BN-FC171_expert_G_20141020115028

The Long-Term Price of the Gender Pay Gap

Reposted from The Wall Street Journal.

In the span of a week he has done more to put the issue of pay inequality under the national spotlight than anyone in recent memory. The long-term financial implications of this inequality are startling–particularly when you factor in women’s propensity to spend an average of 11 more years than men out of the paid workforce caring for children and/or elderly parents.

As a refresher, on Oct. 9 Nadella suggested at a tech conference that women who

don’t ask for pay raises would be rewarded with “good karma” (and apologized soon after in the face of internet outrage). On Oct. 15, Nadella released a companywide memo reiterating his apology, outlining plans for increased diversity and inclusion throughout Microsoft, and pledging commitment to both equal pay for equal work and equal access to equal work.

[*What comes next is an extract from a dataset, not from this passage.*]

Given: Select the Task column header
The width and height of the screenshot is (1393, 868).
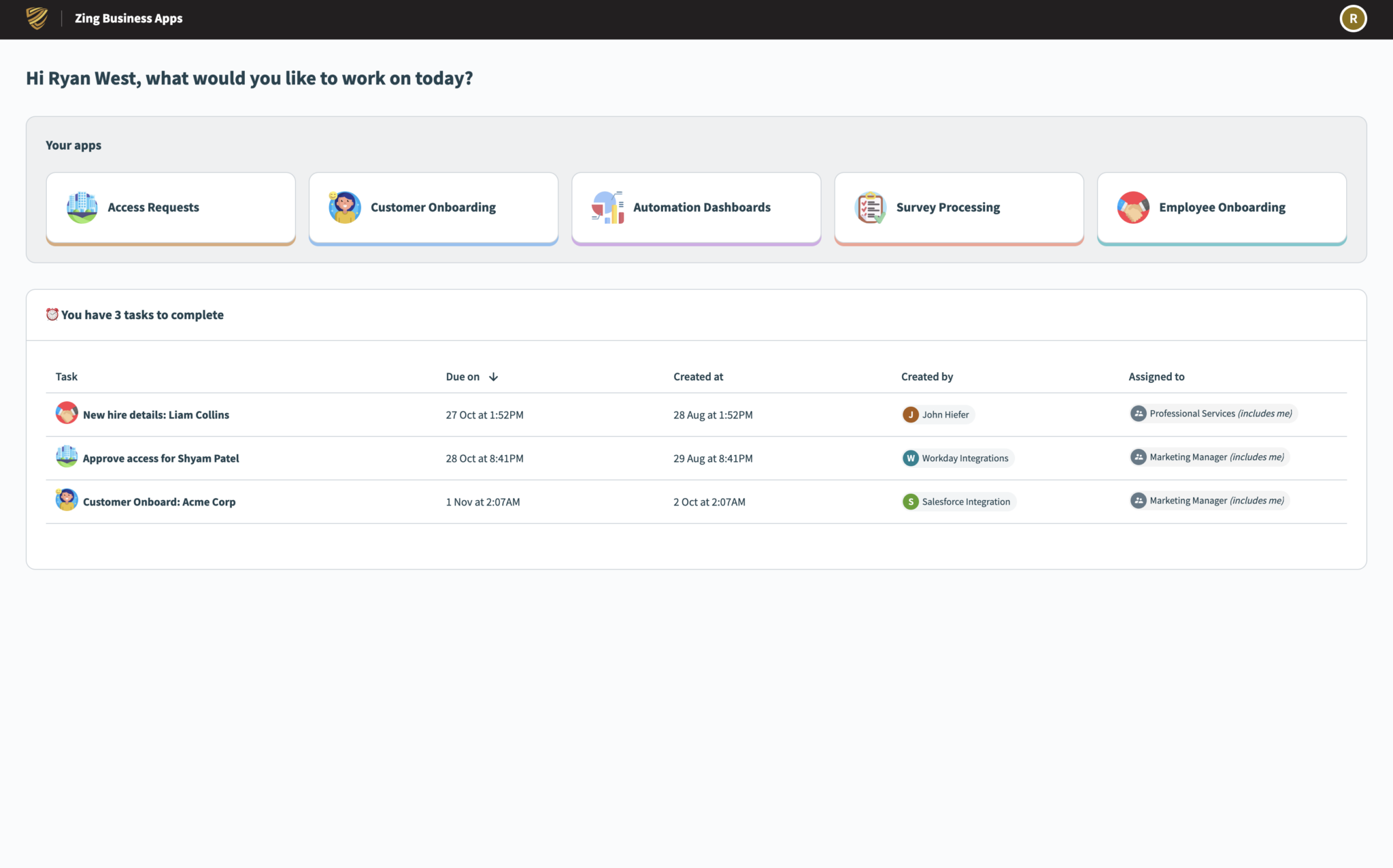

To understand the financial magnitude of this issue, let’s compare the financial experiences of hypothetical tech employees Joe and Jane who do equal work. Joe earns $50,000 a year. Jane earns 77% of what Joe does or $38,500. Joe earns more than Jane because he negotiated his first salary out of graduate school and Jane did not. (Note: some analyses suggest women’s earnings have risen from $0.77 to $0.78, and other calculation methodologies suggest it is closer to $0.80. No matter which of these numbers you use, women still earn less than men for equal work).

Both Joe and Jane save 10% of their starting salary annually for retirement beginning at age 25 (i.e. Joe saves $5,000 a year and Jane saves $3,850). Both earn an average annual net return on their investments of 6%. Both retire at age 70. To keep it simple, let’s assume no pay raises. The only other difference between the two is that Jane–like the average working woman–spends 11 fewer years in the paid workforce caring for children and/or elderly parents. This difference is vital, as it makes the pay gap even more punishing. (In my calculations, I assume Jane is out of the workforce from age 35-46).
Fast forward to retirement. In nominal dollars, Joe has $1,063,717 in retirement savings. In stark contrast, Jane has barely half–just $585,678.

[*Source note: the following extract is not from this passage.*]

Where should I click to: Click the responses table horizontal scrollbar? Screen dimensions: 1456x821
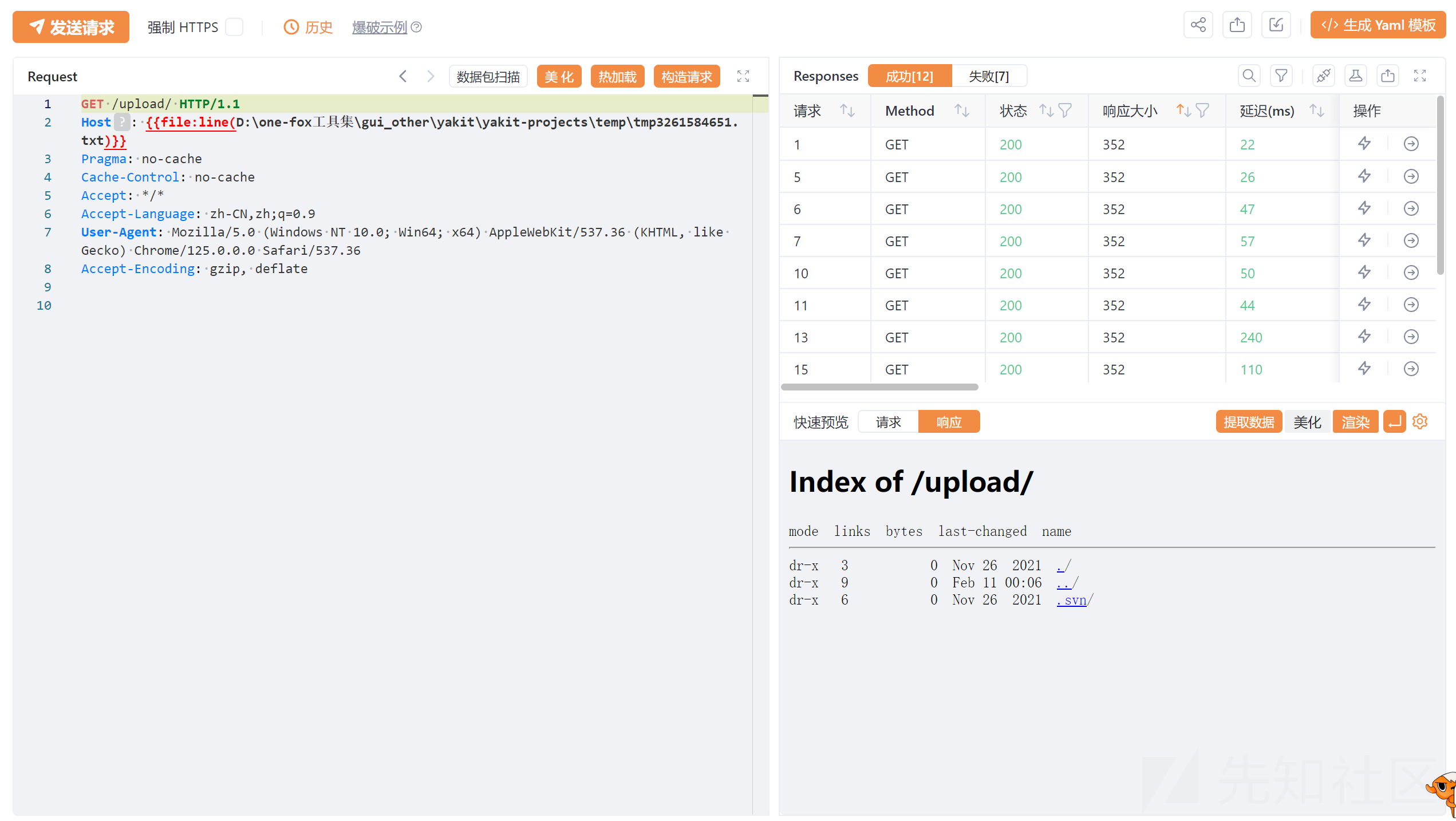[879, 387]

I call this dramatic reduction in long-term savings “The 77/11 Effect.” That’s the impact of earning $0.77 on the male $1.00 over 11 fewer years in the paid workforce. Oh, and don’t forget that Jane’s savings will need to stretch further than Joe’s given her longer life expectancy.

Now let’s consider the broader societal context by extrapolating the experience of our avatar Jane across big company demographics. Take a company of Microsoft’s size, for example, with its 128,000 global employees–of which roughly 28% are women. Assuming 80% are based in the U.S. that gives us 28,700 females drawing paychecks domestically. For argument’s sake, let’s also assume that each woman at this large hypothetical corporation follows the exact career path as our avatar Jane. That means each woman would also have $478,039 less in post-career retirement savings than the comparable male avatar, Joe.

Collectively, these 28,700 women would have $13.7 billion less in their nest eggs than their male counterparts.

My intention with this example is to illustrate at scale–to corporate CEOs and leaders across the country–that this issue of pay equality is far from trivial and has widespread implications.

With women representing an increasing portion of household breadwinners and co-breadwinners pay equality is not just a woman’s problem. It’s ultimately everyone’s problem. Does anyone truly want their mother, daughter, sister, wife, niece, aunt, and female friends to end up facing severe financial headwinds because they were afraid to speak up in the workplace and ask to be paid fairly?

Importantly, Nadella’s original candid comment provided a tangible, powerful data point about a subject long lurking in the workplace shadows:  When women call forth the courage to ask for a raise–which we don’t do nearly as often as men–we often stir up a hornet’s nest of reactions. Ultimately, everyone gets stung.

For here is the inconvenient truth: Men can ask for a raise using a wide range of styles. If women, by contrast, use the “wrong” tone, body language, or phrasing the request can quickly backfire.  As research by Harvard University’s Hannah Riley Bowles and Carnegie Mellon’s Linda Babcock shows, women who ask for raises or mention competing job offers in negotiations may achieve financial success but this often comes at the price of lasting social duress. You may get the money but as Nadella originally alluded, beware of the potential “bad karma”!

As a son, husband, a father, and an employer of many women, Nadella is in a unique position to use what he calls “a humbling and learning experience” as inspiration to reinvent Microsoft and corporate America as investors in women. As a visionary, Nadella can commit himself to building out the most female friendly workplace in history, showing the world the benefits of harnessing the intellectual power that comes from maximizing the talents of 51% of the population.

The time has come for thriving corporate entities to exist in which both women and men have equal opportunities to contribute and be compensated for equal work. Now there’s an end goal, which will surely result in “good karma”–for all.